Short task: Format the lines below as a JSON list of strings, one string per line, leaving out any blank lines. Begin at the line that contains "Collapse the Seznamy section" and stop after the line that contains "point(277,857)".

--- start Provided entries ---

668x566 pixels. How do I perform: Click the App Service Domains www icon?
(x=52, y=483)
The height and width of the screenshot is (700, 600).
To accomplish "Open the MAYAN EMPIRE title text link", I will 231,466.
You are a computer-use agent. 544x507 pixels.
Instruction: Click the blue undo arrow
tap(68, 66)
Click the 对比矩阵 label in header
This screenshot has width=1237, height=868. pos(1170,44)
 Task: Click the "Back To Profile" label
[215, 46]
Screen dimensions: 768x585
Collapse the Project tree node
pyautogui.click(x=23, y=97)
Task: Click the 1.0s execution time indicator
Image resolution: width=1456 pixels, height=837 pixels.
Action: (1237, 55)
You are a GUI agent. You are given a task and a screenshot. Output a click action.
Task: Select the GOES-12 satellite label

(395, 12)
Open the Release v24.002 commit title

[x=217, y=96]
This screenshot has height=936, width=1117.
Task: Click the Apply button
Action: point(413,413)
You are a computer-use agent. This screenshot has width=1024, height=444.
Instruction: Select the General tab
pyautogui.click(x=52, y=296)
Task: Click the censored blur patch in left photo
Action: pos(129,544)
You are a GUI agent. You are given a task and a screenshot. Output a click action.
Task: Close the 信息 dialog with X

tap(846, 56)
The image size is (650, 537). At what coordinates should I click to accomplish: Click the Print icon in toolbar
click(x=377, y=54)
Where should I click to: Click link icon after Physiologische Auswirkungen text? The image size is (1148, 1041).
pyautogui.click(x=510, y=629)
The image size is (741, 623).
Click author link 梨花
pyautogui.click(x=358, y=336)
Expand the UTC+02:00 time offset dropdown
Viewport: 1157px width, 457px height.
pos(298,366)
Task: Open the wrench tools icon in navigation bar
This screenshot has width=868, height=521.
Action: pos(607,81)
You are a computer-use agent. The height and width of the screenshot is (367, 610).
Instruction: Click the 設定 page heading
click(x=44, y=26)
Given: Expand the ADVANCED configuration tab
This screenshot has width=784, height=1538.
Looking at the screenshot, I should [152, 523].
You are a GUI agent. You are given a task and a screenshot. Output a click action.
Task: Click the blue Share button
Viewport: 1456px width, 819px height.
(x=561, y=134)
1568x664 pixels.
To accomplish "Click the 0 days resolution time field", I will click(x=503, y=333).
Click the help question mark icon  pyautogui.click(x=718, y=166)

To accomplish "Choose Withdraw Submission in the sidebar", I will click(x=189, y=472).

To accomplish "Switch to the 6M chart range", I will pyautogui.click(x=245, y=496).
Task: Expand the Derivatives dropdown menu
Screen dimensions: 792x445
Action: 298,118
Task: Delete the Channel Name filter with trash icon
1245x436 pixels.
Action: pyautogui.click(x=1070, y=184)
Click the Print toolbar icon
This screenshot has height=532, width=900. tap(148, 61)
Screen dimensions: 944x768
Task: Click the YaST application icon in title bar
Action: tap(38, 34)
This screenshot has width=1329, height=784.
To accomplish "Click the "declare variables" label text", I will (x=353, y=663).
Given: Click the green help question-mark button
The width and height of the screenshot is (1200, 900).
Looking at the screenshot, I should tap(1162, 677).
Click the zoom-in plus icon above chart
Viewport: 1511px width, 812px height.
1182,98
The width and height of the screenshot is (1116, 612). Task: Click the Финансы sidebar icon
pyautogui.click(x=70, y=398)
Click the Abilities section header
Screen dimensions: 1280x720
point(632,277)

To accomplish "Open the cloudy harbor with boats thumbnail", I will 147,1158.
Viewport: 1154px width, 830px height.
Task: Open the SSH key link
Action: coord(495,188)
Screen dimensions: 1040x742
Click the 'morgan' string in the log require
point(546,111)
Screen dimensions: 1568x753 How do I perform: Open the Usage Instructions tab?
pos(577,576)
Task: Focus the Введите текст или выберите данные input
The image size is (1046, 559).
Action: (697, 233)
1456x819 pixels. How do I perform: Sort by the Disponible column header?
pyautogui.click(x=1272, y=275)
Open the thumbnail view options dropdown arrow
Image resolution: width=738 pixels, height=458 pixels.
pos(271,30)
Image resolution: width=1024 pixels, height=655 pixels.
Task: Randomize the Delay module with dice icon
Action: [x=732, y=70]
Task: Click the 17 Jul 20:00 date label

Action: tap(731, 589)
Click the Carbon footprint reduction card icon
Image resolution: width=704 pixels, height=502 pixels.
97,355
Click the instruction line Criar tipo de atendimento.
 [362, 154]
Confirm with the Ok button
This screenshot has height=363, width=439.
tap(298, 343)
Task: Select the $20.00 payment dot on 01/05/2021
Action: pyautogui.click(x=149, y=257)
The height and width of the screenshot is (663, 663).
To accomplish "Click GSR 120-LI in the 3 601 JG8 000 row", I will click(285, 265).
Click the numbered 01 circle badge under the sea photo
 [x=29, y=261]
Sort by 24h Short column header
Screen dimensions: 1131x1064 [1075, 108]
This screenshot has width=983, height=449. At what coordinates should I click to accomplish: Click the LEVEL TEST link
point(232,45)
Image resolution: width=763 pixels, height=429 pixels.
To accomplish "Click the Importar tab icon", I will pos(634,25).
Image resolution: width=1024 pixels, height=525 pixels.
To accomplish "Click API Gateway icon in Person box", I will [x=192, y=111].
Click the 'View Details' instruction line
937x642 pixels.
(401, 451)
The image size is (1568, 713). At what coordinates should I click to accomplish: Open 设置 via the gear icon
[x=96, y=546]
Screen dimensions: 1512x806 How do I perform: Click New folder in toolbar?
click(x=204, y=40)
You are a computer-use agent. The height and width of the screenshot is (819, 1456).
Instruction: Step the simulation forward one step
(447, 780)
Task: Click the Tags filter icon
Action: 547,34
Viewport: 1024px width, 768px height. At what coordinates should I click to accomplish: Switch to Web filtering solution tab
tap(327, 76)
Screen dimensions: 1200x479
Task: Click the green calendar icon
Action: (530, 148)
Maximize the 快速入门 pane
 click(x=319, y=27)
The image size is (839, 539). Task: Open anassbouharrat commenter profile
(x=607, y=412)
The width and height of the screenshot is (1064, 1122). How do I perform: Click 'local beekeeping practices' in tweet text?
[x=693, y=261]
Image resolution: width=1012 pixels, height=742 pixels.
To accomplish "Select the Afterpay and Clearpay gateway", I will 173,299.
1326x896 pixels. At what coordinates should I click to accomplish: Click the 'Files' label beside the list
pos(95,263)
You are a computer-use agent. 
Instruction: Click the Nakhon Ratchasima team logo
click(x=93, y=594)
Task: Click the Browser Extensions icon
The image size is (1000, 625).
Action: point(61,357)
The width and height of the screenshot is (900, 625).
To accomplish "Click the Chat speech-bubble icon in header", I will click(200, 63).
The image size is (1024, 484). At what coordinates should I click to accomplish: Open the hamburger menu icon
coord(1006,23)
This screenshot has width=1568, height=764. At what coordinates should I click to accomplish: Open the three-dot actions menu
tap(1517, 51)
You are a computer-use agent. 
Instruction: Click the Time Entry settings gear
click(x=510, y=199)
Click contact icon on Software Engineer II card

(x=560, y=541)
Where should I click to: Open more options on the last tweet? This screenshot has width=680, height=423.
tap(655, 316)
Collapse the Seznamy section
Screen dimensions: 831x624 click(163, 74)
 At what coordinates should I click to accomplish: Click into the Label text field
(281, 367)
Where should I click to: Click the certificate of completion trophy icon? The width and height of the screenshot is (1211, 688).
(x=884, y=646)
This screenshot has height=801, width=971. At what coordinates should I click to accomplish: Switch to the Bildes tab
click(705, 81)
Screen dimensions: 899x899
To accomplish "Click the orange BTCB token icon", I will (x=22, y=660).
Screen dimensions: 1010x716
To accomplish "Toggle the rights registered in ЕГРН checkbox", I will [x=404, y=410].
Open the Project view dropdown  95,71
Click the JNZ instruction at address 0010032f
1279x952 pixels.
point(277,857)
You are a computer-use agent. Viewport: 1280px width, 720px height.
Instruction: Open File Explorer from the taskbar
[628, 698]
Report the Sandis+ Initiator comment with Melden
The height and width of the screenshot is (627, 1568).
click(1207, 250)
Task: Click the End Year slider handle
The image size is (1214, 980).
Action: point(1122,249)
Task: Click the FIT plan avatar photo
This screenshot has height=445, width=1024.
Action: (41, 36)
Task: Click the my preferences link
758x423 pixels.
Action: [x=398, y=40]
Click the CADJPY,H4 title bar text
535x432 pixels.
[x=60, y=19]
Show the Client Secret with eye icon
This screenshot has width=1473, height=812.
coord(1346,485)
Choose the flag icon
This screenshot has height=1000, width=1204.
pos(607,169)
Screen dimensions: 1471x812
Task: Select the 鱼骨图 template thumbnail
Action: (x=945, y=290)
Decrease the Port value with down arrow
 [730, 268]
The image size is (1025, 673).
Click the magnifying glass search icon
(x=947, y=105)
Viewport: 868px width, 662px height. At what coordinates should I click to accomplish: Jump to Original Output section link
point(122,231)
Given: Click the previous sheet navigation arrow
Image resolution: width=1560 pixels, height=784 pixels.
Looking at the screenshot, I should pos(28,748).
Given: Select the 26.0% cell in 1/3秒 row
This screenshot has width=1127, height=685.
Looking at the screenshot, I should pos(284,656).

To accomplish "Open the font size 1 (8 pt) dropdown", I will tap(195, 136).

--- end Provided entries ---

Answer below:
[
  "Collapse the Seznamy section",
  "Screen dimensions: 831x624 click(163, 74)",
  " At what coordinates should I click to accomplish: Click into the Label text field",
  "(281, 367)",
  "Where should I click to: Click the certificate of completion trophy icon? The width and height of the screenshot is (1211, 688).",
  "(x=884, y=646)",
  "This screenshot has height=801, width=971. At what coordinates should I click to accomplish: Switch to the Bildes tab",
  "click(705, 81)",
  "Screen dimensions: 899x899",
  "To accomplish \"Click the orange BTCB token icon\", I will (x=22, y=660).",
  "Screen dimensions: 1010x716",
  "To accomplish \"Toggle the rights registered in ЕГРН checkbox\", I will [x=404, y=410].",
  "Open the Project view dropdown  95,71",
  "Click the JNZ instruction at address 0010032f",
  "1279x952 pixels.",
  "point(277,857)"
]